Hello Steepsterites! Yes, it has been a while since I’ve been on. Honestly, Steepster loads so slowly for me that it just takes too long for me to get on here and play, so I haven’t been. But I figured I needed to bite the bullet and do some clean up to my cupboard as well as check in with folks so I’m doing that today. Hopefully slow load times won’t tick me off too much and I’ll even be able to get some backlogs in.
But enough hoping about backlogs – I’m here to log a tea that’s actually in my cup right now! This one was a teabag included in with my Lupicia Happy Bag that I bought. I can’t help it – I love their surprise grab bags! I certainly don’t need more tea, much less surprise tea, but I still buy it anyway. I’m trying to be good though, and not break open too many of the new packages of tea before I do away with some older teas. So this one, being a single teabag, is a nice burst of new that doubles as a decupboard. So win all around!

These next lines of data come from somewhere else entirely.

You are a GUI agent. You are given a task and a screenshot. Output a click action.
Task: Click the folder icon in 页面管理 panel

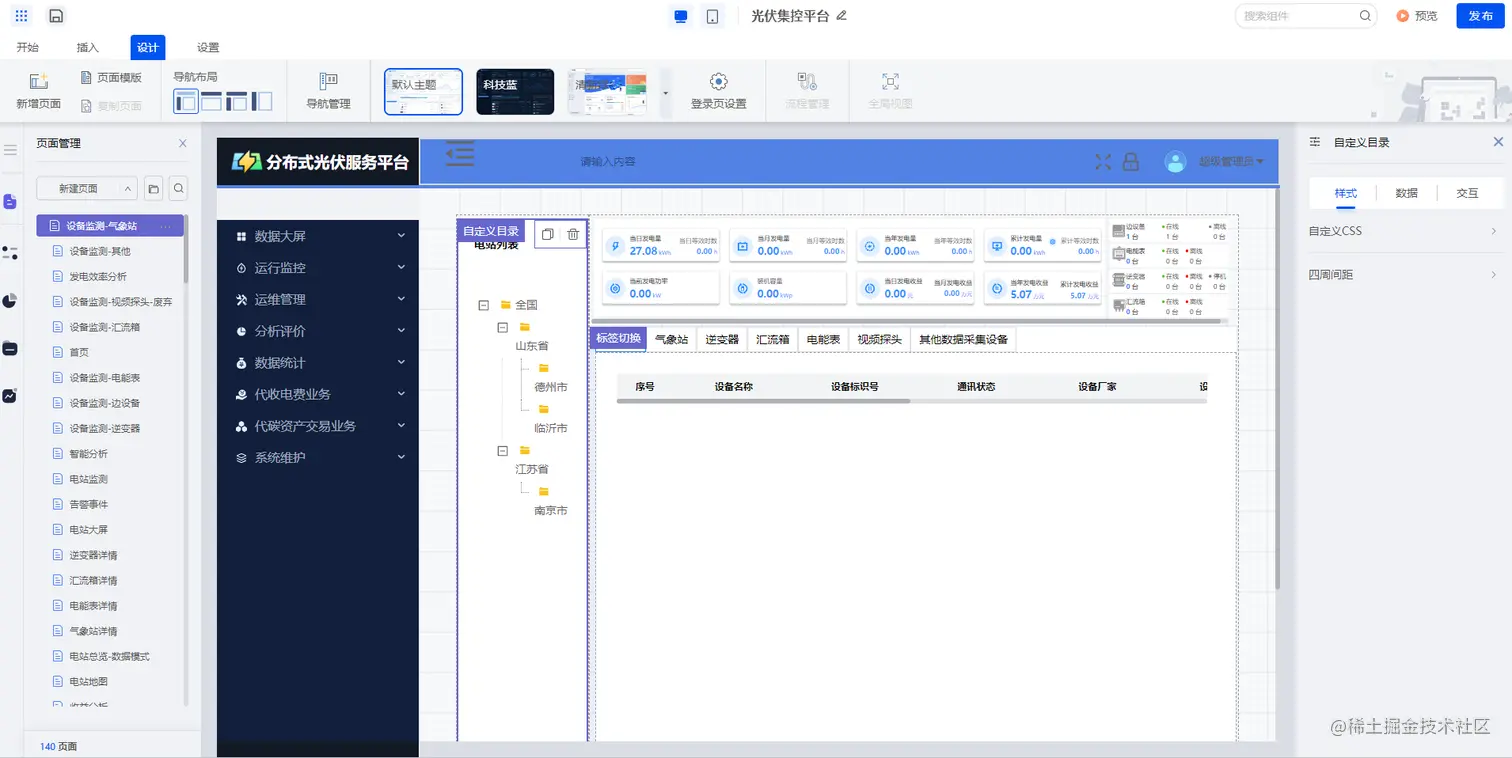154,188
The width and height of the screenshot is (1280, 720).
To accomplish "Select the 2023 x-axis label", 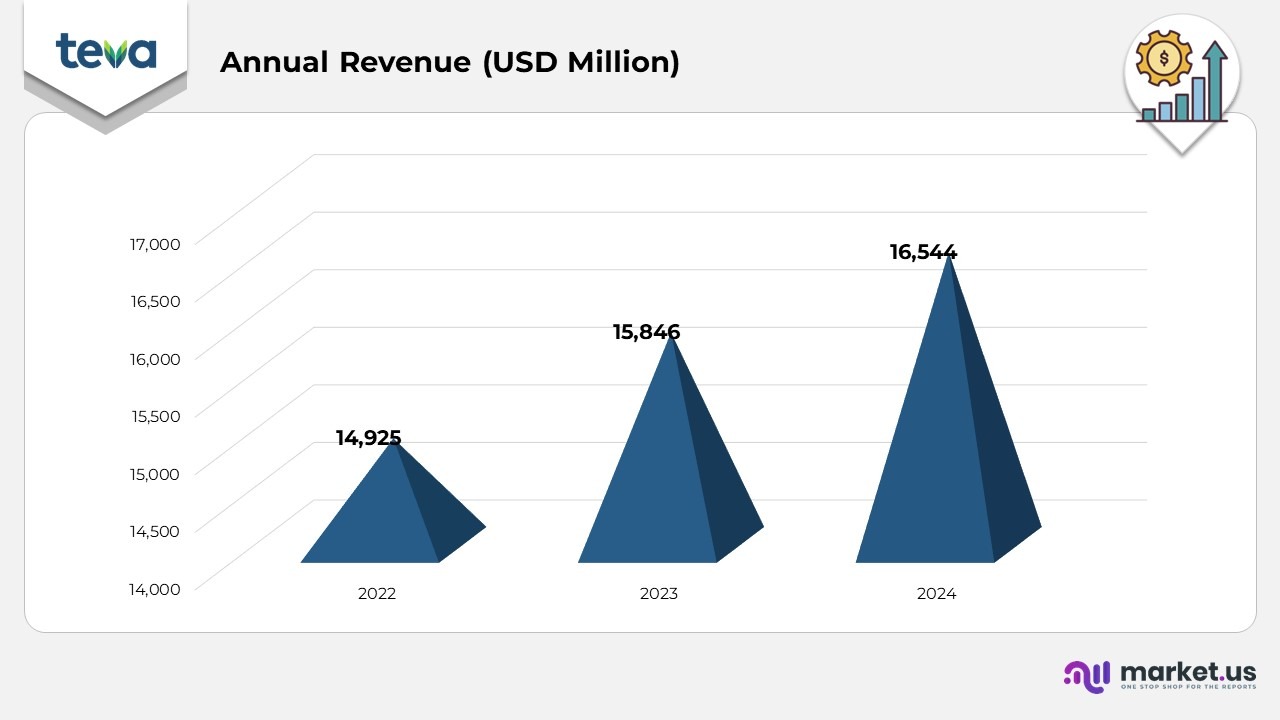I will pyautogui.click(x=658, y=594).
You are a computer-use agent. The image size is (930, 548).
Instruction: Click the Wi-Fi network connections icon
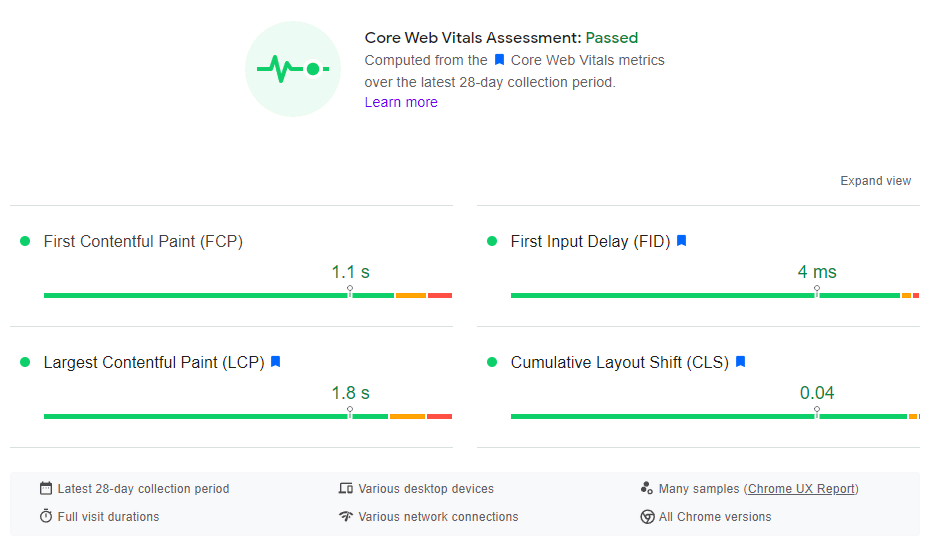346,517
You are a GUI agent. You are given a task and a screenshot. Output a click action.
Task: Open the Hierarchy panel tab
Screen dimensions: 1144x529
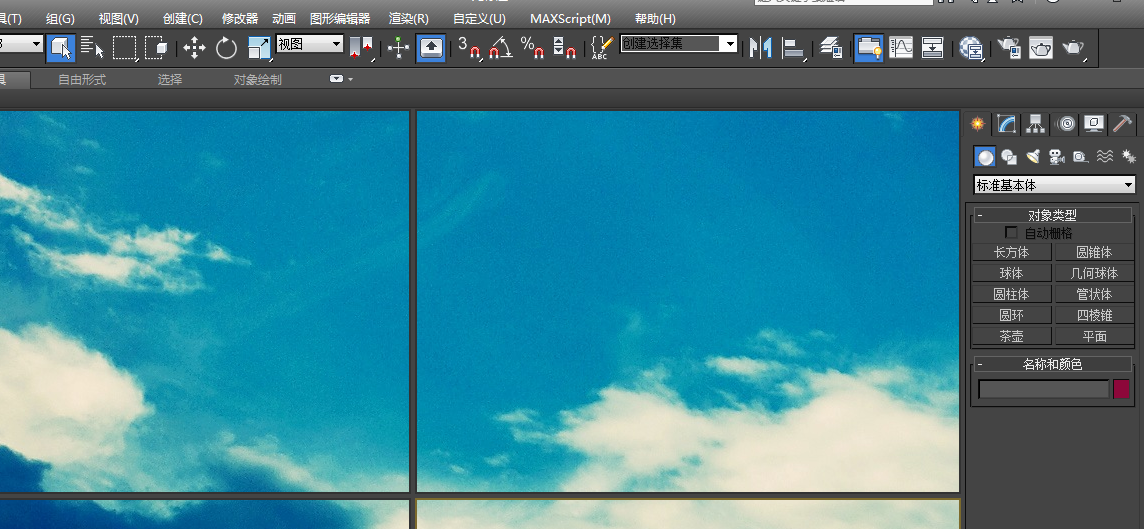pos(1036,124)
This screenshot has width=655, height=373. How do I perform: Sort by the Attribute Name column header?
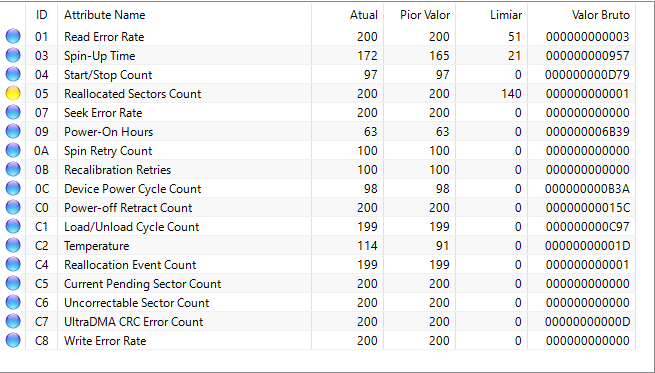tap(184, 15)
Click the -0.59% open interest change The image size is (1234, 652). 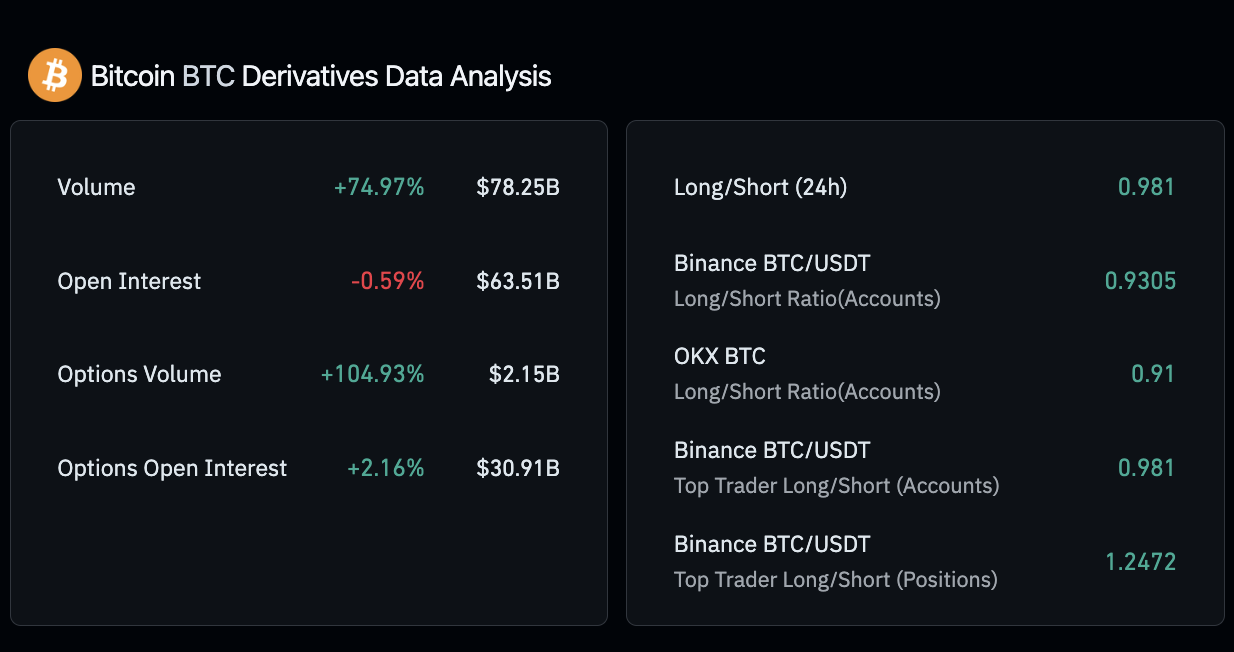387,281
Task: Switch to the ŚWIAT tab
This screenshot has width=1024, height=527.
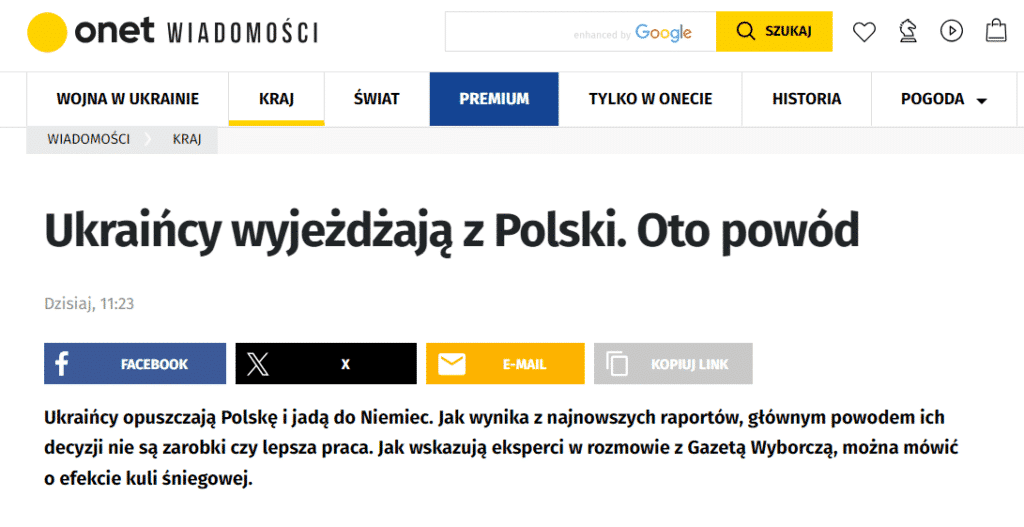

First off, the smell. Holy mother of goodness does this teabag smell apple-y. It’s like a just bit into a fresh, crispy, juicy Gala or Pinata apple. I can almost feel the crunch in my teeth! As I kept smelling the teabag wrapper while my tea was brewing (everyone does this, right?) a little note of apple-flavored hard candy started to come out on the edges of the smell which took away a bit of the I-am-eating-a-fresh-apple feeling, but it still smells delicious. Post-brewing, the actual liquid tea smells almost bake-y but not quite. Maybe like an unsweetened version of a chocolate graham cracker topped with a large dollop of tart green apple preserves. I say tart mostly because it doesn’t smell super sugared and cinnamon-y like most apple flavored things seem to. I will admit, while unusual, it is nice to have something apple that isn’t apple cinnamon.
The taste is mild compared to the smell, but that’s pretty typical with Lupicia. I taste a tea base but I can’t really identify it – Ceylon probably. The apple taste is a bit more green apple than anything but I think that has to do mostly with the end note. The initial taste of the sip seems to be fairly evenly split between tea and sweet red apple. It’s very mild but summer-time pleasant. Then the swallow which edges a bit towards the tea side – making me think a bit of a Nilgiri but without the feeling that I’m eating rose bush leaves (the texture/flavor I always seem to associate with Nilgiri teas) – with only a hint of apple sweetness. Then post-swallow, the green apple flavor expands to fill my mouth, making me feel a bit like I just took a lick of an apple Jolly Rancher, but without the sticky, icky aftertaste a lot of candies can leave. It’s not a tart green apple flavor though. There’s no sourness or pucker to it. It’s just not as sweet as the red apple portion of the program.
As almost always seems to be the case with Lupicia, the flavor is very true to the name. This is an apple tea. Quite honestly, it’s a really good apple tea. I can’t say for sure if I’d ever buy this – I rarely find myself craving apple flavored things unless they are an actual apple and even that doesn’t happen too often – but the flavor is so tasty and makes me feel like I’m walking through an apple orchard so I really can’t dislike this tea. I’d say anyone that tends to crave apple things (or just wants to experience the novelty of something apple-flavored without also being cinnamon-flavored or sour/tart) would greatly enjoy having this tea around. Honestly, I wish I had more than one bag so I could see if this made me start craving apple things. I think it might. Because now my cup is empty and I think I want more.